Kreis Euskirchen - Eifeler unterm sozialen Dach
Familiengenossenschaft Nordeifel-Euskirchen organisiert konkrete Hilfe für Arbeitnehmer und ihre Angehörigen vor Ort – Unternehmerabend in Kall stieß auf starke Resonanz – Gründung im Juli geplant – Auch das Rote Kreuz im Kreis Euskirchen und die Stiftung Evangelisches Altenheim Gemünd stehen für Familienhilfe, Kinder- und Seniorenbetreuung zur Verfügung - Weitere Betriebe sollen mitmachen und sich melden
Kreis Euskirchen/Kall – Wer hilft, wenn die Kinder klein und die alten Eltern dement sind? Wer passt auf die „Pänz“ auf, wenn beide Elternteile berufstätig sind und unplanmäßig auf Geschäftsreise müssen? Wer kann im Haushalt die ersten Wochen ehrenamtlich anpacken, wenn die Mutter nach der Entbindung mit Zwillingen nach Hause kommt? Wer geht einkaufen oder hilft bei Behördengängen, wenn in der Familie aus irgendwelchen Gründen gerade „Land unter“ ist?
Diese und mehr Fragen kann eine Familiengenossenschaft nicht nur beantworten, sie organisiert auch handfeste Hilfe in schwierigen Situationen. Das war Tenor eines Unternehmerabends im Kaller Bürgerhaus, an dem vergangenen Mittwoch auf Einladung der VR-Bank Nordeifel eG mehr als 100 interessierte Geschäftsleute und Vertreter gemeinnütziger Organisationen teilnahmen. Darunter auch Rolf Klöcker, der Geschäftsführer des Roten Kreuzes im Kreis Euskirchen. Ziel war die Vorbereitung einer solchen Familiengenossenschaft für die Nordeifel und den Kreis Euskirchen.
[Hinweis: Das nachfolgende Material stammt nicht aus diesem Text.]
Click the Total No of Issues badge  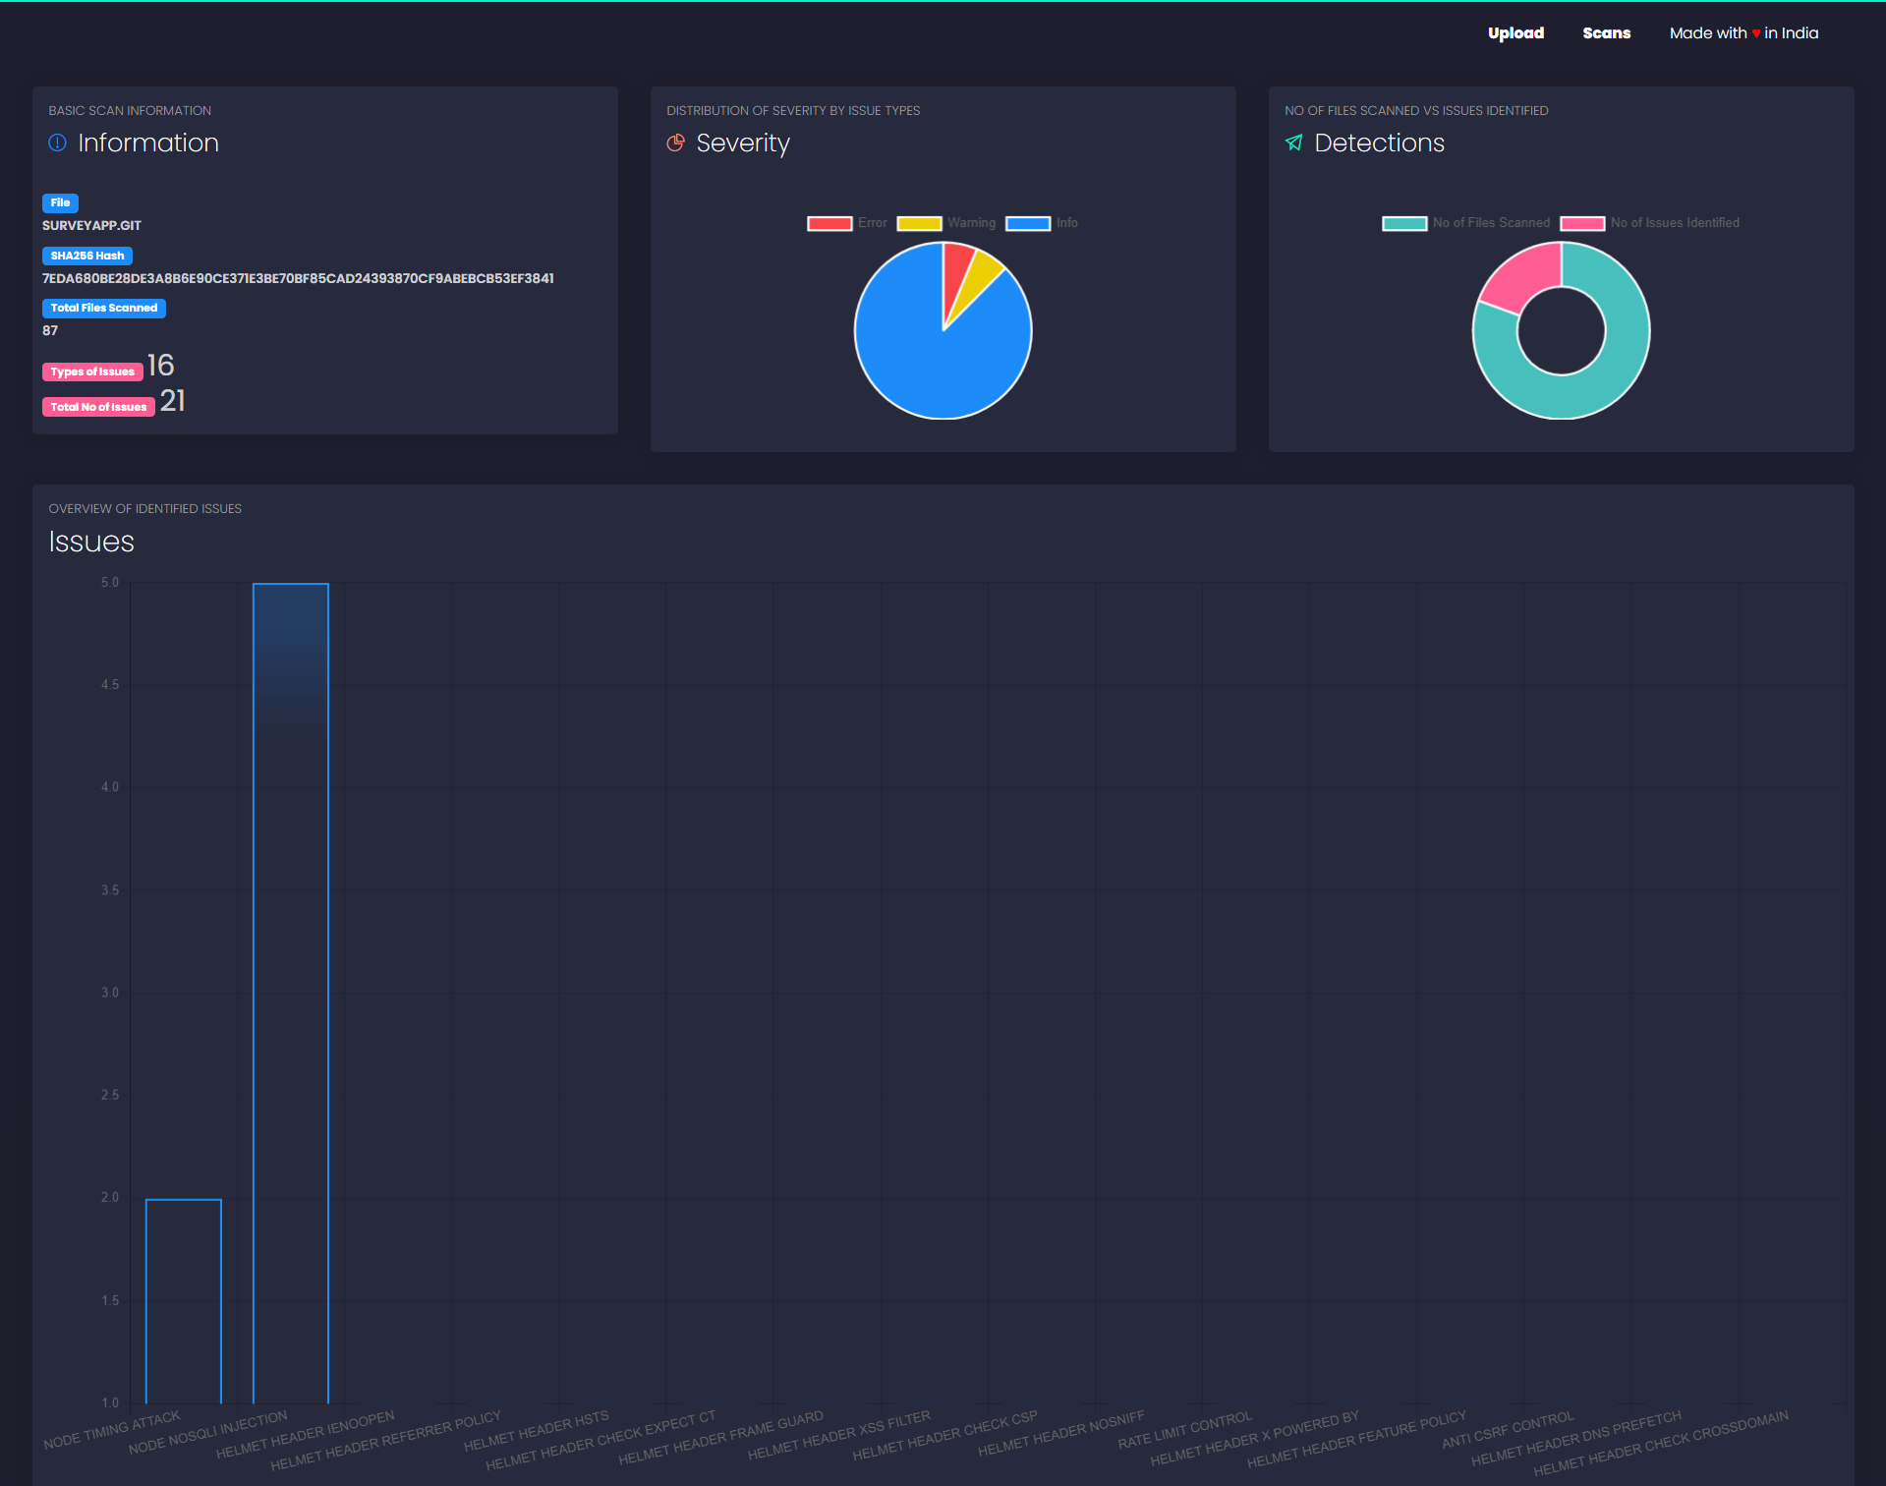(x=98, y=407)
Eine Familiengenossenschaft erbringt soziale Dienstleistungen, die der einzelne Betrieb für seine Mitarbeiter gar nicht durchführen könnte, zum Beispiel auf dem Gebiet der Kinder- und Seniorenbetreuung, Krankenpflege, Haushaltshilfe und dergleichen. Die Familiengenossenschaft berät nicht nur, sie begleitet, vermittelt und organisiert konkrete Hilfe. Auch das Rote Kreuz im Kreis Euskirchen und die Stiftung Evangelisches Altenheim Gemünd stehen für Familienhilfe, Kinder- und Seniorenbetreuung zur Verfügung.
Mitglied werden in der Familiengenossenschaft nicht die einzelnen Arbeitnehmer, sondern die Betriebe treten für ihre Belegschaft dem sozial-solidarischen Zusammenschluss bei. Damit steigern sie auch ihr Image und ihr Ansehen als Arbeitgeber. Ein Faktor, der angesichts dramatisch weniger werdender Fachkräfte in Zukunft ungeheuer an Bedeutung gewinnen wird. Attraktive Arbeitgeber in der Eifel sollen die Abwanderung junger Eifeler Fachkräfte in die Städte verhindern – und womöglich neue Mitarbeiter mit ihren Familien für die Eifel gewinnen.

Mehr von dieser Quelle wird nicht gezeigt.